Promovida por la administración Trump, la agresiva política contra la inmigración ilegal que separaba a sus hijos de sus padres, con la intención de disuadir a la población más pobre de países de la América Central, dispuesta a jugarse la vida para cruzar la frontera, acapara la atención de «Separated», el nuevo documental que Errol Morris presentó, fuera de concurso, en la Mostra veneciana.

Basada en el libro del periodista de la NBC Jacob Soboroff, la película se estructura en dos capas narrativas que se superponen: por un lado, lo que parece un thriller de procedimiento, donde se nos relata, a partir de entrevistas con voces críticas con dicha política, cómo se desplegó desde el gobierno una ley a favor del abuso infantil y contraria a los derechos humanos, y por otro, la reconstrucción dramatizada del viaje de una familia guatemalteca como inmigrantes ilegales.

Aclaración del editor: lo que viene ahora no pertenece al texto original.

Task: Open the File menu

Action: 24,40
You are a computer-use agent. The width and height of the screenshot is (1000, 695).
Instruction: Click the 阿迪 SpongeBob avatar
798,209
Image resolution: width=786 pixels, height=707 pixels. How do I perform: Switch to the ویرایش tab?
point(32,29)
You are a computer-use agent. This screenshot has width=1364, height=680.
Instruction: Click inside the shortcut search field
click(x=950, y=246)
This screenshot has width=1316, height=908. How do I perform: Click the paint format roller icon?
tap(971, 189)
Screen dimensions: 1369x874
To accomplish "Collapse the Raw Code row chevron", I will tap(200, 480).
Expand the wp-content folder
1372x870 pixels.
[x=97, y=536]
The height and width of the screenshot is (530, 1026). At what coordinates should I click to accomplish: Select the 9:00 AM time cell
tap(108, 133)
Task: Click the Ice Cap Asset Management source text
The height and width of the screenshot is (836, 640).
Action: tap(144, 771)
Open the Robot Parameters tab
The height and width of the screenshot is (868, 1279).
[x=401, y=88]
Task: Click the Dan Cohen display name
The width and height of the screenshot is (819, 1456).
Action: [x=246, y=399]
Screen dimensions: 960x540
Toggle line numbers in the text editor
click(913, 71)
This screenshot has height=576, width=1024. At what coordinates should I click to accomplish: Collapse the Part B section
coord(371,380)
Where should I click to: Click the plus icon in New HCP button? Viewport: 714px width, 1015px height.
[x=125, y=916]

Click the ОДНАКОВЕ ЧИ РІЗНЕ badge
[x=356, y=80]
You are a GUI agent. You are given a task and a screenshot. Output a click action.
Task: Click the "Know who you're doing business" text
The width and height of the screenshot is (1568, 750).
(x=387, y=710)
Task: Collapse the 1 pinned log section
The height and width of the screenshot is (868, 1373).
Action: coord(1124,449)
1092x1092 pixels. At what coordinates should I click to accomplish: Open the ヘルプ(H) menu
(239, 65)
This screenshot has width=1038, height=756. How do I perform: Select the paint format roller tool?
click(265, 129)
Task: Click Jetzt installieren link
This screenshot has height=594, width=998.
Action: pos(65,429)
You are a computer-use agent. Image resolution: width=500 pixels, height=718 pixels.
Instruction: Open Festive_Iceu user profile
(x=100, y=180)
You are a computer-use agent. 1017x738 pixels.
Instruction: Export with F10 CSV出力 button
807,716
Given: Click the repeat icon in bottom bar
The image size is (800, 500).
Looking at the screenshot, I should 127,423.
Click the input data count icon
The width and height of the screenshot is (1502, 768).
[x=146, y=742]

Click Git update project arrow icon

Cuando hay aún más de mil niños que no han vuelto con sus familias, y con el posible regreso de Trump a la presidencia el próximo mes de noviembre, un documental como este no puede resultar más pertinente, aunque es fácil reprocharle a Morris que pierda tanto tiempo en ceñirse en detalles irrelevantes -por ejemplo, incluyendo una retahíla de correos electrónicos que corroboran lo que dicen los testimonios- y no dé voz a las víctimas de semejante atrocidad. ¿Tan difícil era ponerse del lado de los que de verdad sufrieron?